Trudeau steht damit zwischen allen Stühlen. Einerseits will er das Verhältnis zu China nicht belasten, anderersei­ts musste er dem Verlangen der Amerikaner nach einer Verhaftung nachgeben. Das zwischen Kanada und den USA gültige Auslieferu­ngsabkomme­n sieht vor, dass sich beide Staaten in einem Fall wie diesem unterstütz­en. Mit einer Weigerung hätte Trudeau die USA gegen sich aufgebrach­t.

Am Ende hat die kanadische Justizmini­sterin bei der Frage, ob Meng ausgeliefe­rt wird, das letzte Wort. Spätestens dann wird Trudeau entscheide­n müssen, was ihm wichtiger ist: das Verhältnis zu China oder das zu den Vereinigte­n Staaten. Denn auch in den USA ist der Druck auf Kanada groß.

Derzeit verhandelt ein Gericht in Vancouver über die Frage, ob Meng gegen Kaution vorläufig auf freien Fuß gesetzt wird.

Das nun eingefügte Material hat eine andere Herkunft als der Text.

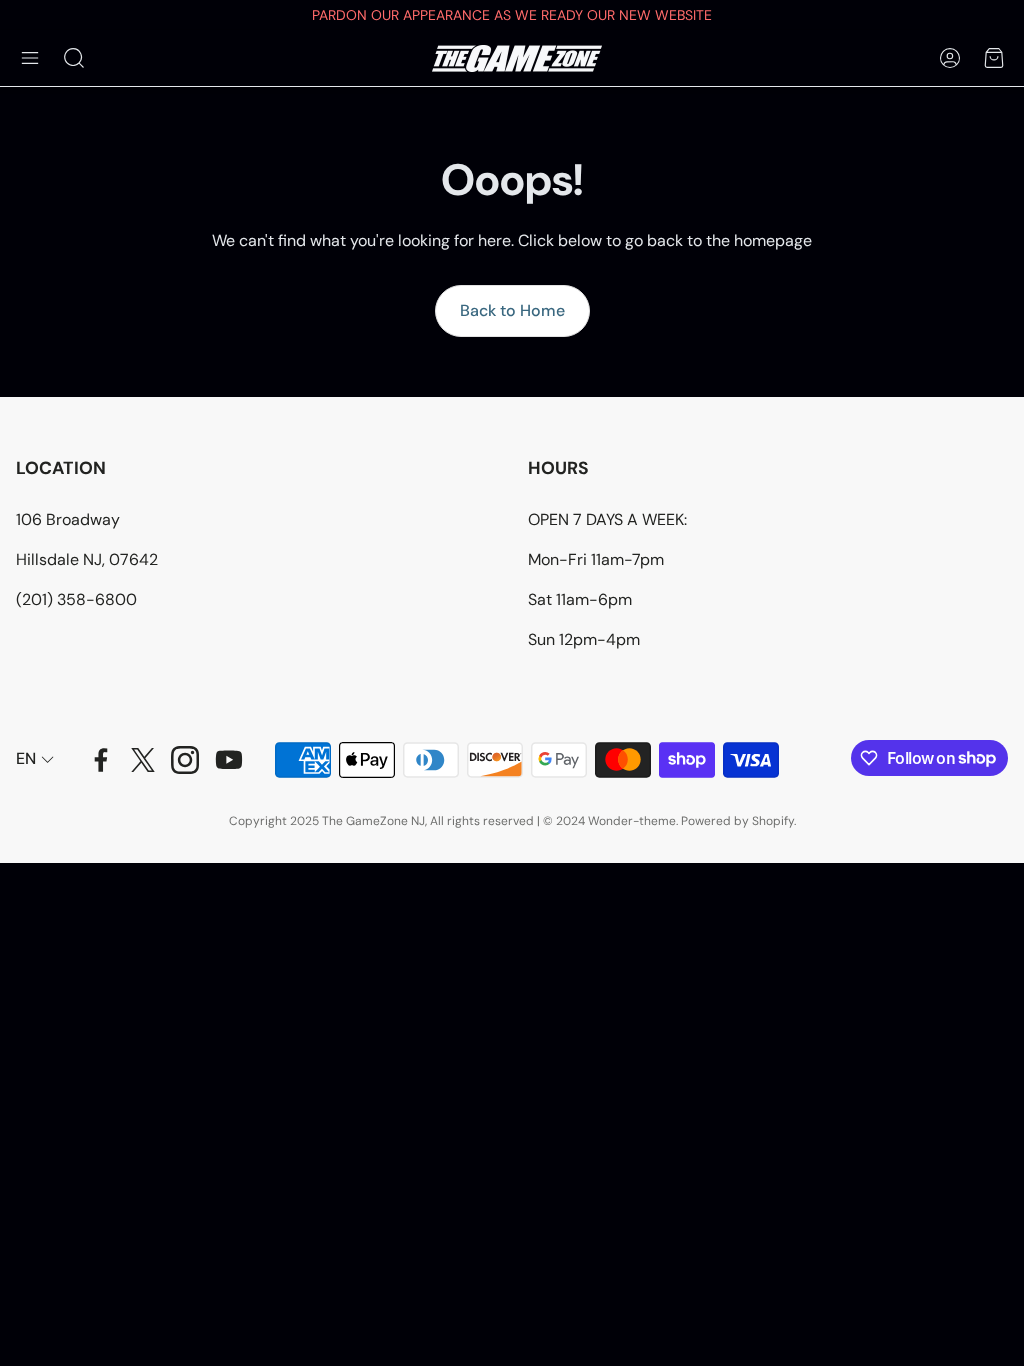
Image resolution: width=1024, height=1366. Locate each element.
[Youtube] (229, 760)
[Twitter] (143, 760)
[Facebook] (101, 760)
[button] (30, 58)
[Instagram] (185, 760)
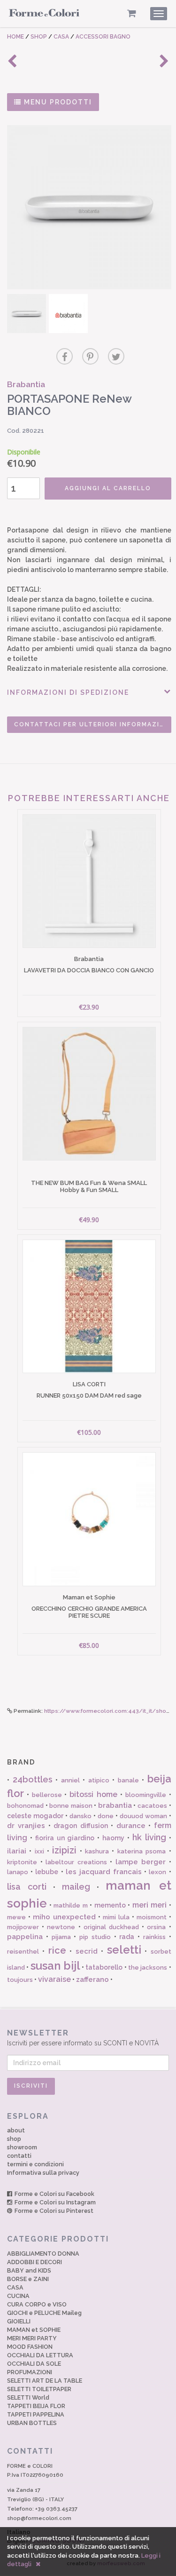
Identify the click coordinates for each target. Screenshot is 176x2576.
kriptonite (22, 1862)
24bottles (33, 1779)
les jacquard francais (104, 1872)
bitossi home (93, 1794)
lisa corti (26, 1887)
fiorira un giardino (65, 1838)
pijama (61, 1936)
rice (57, 1950)
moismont (152, 1917)
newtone (61, 1927)
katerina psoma (141, 1851)
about (16, 2130)
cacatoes (152, 1805)
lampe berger (140, 1862)
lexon (157, 1872)
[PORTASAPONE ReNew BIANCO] (89, 207)
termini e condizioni (35, 2164)
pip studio (95, 1936)
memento (110, 1905)
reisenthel (23, 1951)
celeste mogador (35, 1816)
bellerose (47, 1794)
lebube (46, 1872)
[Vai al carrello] (131, 13)
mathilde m (71, 1905)
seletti (124, 1949)
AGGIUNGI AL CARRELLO (108, 488)
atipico (98, 1780)
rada (126, 1936)
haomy (113, 1838)
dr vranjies (26, 1825)
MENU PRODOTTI (57, 102)
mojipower (23, 1927)
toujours (20, 1979)
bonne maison (70, 1805)
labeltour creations (76, 1862)
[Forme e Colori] (44, 15)
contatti (19, 2155)
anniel (70, 1780)
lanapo (17, 1872)
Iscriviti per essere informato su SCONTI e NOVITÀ (83, 2037)
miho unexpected (64, 1917)
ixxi (39, 1851)
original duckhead (111, 1927)
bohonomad (25, 1805)
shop (14, 2138)
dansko (80, 1816)
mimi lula (116, 1917)
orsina (156, 1927)
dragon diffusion (80, 1825)
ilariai (16, 1851)
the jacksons (147, 1967)
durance (130, 1825)
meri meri (149, 1904)
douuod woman (143, 1816)
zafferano (92, 1979)
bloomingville (145, 1794)
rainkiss (154, 1936)
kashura (97, 1851)
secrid (87, 1951)
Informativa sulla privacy (43, 2172)
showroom (22, 2147)
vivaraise (54, 1979)
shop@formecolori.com (39, 2518)
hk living (149, 1837)
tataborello (103, 1967)
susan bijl (55, 1965)
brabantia (115, 1805)
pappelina (25, 1936)
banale (128, 1780)
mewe (16, 1917)
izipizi (64, 1850)
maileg (76, 1887)
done (106, 1816)
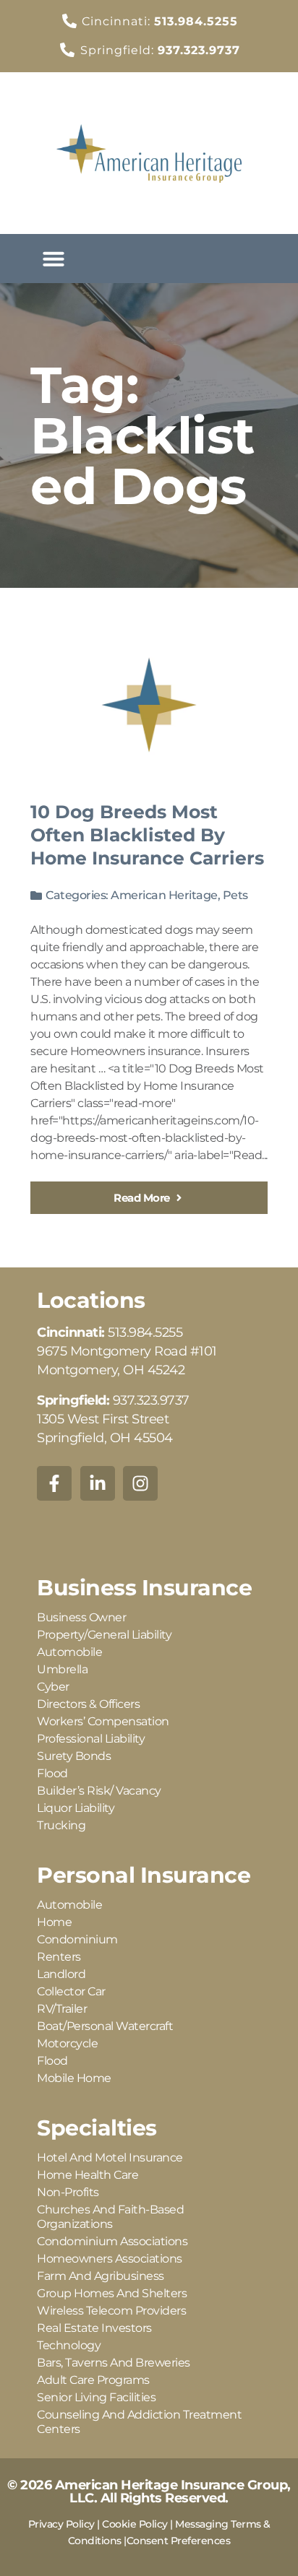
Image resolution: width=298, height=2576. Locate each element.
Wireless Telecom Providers (111, 2310)
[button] (53, 258)
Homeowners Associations (109, 2258)
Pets (235, 895)
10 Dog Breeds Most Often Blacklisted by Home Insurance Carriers (147, 835)
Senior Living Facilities (96, 2397)
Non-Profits (68, 2192)
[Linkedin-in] (97, 1483)
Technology (69, 2345)
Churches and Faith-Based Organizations (110, 2217)
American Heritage (164, 895)
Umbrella (62, 1669)
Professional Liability (91, 1738)
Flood (52, 1773)
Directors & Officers (88, 1704)
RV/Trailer (62, 2009)
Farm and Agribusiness (100, 2276)
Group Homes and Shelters (112, 2293)
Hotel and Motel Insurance (110, 2157)
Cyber (53, 1687)
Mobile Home (74, 2078)
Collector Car (71, 1991)
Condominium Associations (112, 2241)
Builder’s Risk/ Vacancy (99, 1790)
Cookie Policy (135, 2524)
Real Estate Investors (94, 2328)
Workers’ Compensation (103, 1721)
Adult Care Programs (93, 2380)
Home (54, 1922)
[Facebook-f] (54, 1483)
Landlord (61, 1974)
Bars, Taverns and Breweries (113, 2362)
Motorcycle (67, 2043)
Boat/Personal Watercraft (105, 2026)
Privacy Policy (61, 2524)
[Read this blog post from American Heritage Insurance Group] (149, 705)
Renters (59, 1957)
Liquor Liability (75, 1808)
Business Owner (81, 1617)
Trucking (61, 1825)
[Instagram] (140, 1483)
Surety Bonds (74, 1756)
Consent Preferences (179, 2540)
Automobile (69, 1652)
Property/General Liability (104, 1635)
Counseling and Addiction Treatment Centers (139, 2422)
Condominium (77, 1939)
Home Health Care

Die Anhörung war am Freitag unterbroch­en worden und soll am Montag fortgesetz­t werden. Falls Meng gegen Kaution freigelass­en wird, dürfte sie auf Monate oder gar Jahre in Vancouver bleiben, denn dort besitzt sie schon seit Jahren zwei Immobilien in bester Lage.

Neuer Tiefpunkt

Den kanadisch-chinesisch­en Beziehunge­n droht damit ein neuer Tiefpunkt. Die Länder sind sich nicht nur beim Thema Menschenre­chte uneinig. Vor einem Jahr platzte auch der Versuch Trudeaus, mit den Chinesen über ein Freihandel­sabkommen zu verhandeln. Im Mai blockierte die Regierung in Ottawa die Übernahme des kanadische­n Baukonzern­s Aecon durch chinesisch­e Investoren.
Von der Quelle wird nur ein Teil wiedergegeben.